En un primer diagnóstico, los industriales han encontrado que las falencias estructurales en los controles estatales facilitan el comercio ilícito. Una muestra de ello es que el primer control aduanero de peso en la frontera con Venezuela se realiza en el municipio de San Antonio, Cesar, cercano a Bucaramanga, permitiendo que la cuenca hídrica de la región sea una libre autopista para los contrabandistas.

La actividad adquiere una nueva dimensión al sumársele el lavado de activos, con lo cual se afecta alrededor del 4% del PIB colombiano. Los integrantes de la alianza reconocen que sería ingenuo aplicar un freno total a ambos flagelos, por lo cual se concentrarán en articular proyectos en política pública y fortalecimiento institucional para reducir su impacto.

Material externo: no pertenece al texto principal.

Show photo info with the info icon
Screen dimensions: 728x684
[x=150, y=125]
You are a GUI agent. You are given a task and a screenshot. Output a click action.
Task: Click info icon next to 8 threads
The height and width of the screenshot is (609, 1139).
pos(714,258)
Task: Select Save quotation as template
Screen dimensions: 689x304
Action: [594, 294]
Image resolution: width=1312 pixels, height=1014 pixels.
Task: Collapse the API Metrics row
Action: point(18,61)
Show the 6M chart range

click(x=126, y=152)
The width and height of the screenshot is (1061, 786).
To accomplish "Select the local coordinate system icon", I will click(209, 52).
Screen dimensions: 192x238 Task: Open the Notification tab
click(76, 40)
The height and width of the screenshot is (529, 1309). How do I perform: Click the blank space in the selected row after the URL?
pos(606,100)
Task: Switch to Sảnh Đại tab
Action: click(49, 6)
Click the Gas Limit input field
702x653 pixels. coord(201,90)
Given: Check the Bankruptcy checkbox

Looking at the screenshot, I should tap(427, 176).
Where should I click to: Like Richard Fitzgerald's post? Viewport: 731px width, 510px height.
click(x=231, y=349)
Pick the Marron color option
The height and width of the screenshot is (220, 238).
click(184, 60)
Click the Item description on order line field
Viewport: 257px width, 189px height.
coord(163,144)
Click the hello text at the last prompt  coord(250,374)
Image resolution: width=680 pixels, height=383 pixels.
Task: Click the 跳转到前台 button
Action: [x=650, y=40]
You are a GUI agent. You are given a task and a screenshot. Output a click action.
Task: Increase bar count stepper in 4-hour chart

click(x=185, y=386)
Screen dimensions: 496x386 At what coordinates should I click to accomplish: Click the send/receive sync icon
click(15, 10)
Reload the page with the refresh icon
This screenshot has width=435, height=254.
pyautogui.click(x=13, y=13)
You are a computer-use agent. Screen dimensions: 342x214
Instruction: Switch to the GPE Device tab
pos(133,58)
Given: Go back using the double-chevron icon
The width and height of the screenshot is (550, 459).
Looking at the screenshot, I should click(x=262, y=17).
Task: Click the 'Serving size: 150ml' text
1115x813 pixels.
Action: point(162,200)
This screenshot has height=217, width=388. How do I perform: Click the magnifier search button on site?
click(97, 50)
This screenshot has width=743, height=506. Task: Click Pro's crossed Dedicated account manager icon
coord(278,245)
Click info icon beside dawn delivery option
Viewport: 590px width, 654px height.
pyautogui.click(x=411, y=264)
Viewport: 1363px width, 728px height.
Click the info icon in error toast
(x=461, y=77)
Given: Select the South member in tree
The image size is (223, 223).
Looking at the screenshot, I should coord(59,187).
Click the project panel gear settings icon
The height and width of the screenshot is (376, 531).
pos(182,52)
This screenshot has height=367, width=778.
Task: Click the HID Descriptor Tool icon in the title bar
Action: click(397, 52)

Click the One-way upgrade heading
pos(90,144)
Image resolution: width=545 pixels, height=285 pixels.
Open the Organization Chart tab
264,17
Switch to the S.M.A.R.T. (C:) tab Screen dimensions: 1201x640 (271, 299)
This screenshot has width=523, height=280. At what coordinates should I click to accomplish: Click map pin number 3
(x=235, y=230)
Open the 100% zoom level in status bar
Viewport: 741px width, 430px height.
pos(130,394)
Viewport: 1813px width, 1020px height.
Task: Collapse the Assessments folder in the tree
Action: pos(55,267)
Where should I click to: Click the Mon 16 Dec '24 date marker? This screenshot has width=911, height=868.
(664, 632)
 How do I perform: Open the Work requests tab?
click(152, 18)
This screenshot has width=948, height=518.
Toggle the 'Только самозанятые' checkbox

“En la medida en que haya estrategias conjuntas del sector privado para apoyar la función pública, será más efectiva la política pública”, insiste Castillo, quien reconoce que una lucha aparte se tiene que liderar dentro de la propia industria y con los consumidores. Por eso la CECC trabajará en campañas de sensibilización con los consumidores para enseñarles a identificar la procedencia de los productos, al igual que diseñarán estrategias de transparencias entre sus distribuidores.

Sin embargo, existe una barrera que será mucho más difícil de tumbar: la cultural, pues uno de los elementos que han permitido el crecimiento de este flagelo en el país es la aceptación social. “Los productos con cero arancel no se contrabandean e, históricamente, este delito se ganó aceptación social porque se veía como una justificación frente a precios muy altos”, explicó Juan Ricardo Ortega, director de la DIAN.

El Estado espera que esta iniciativa, que tiene la meta de consolidarse en los próximos tres años, se convierta en un factor esencial para que el consumidor tome conciencia sobre el trasfondo de este delito.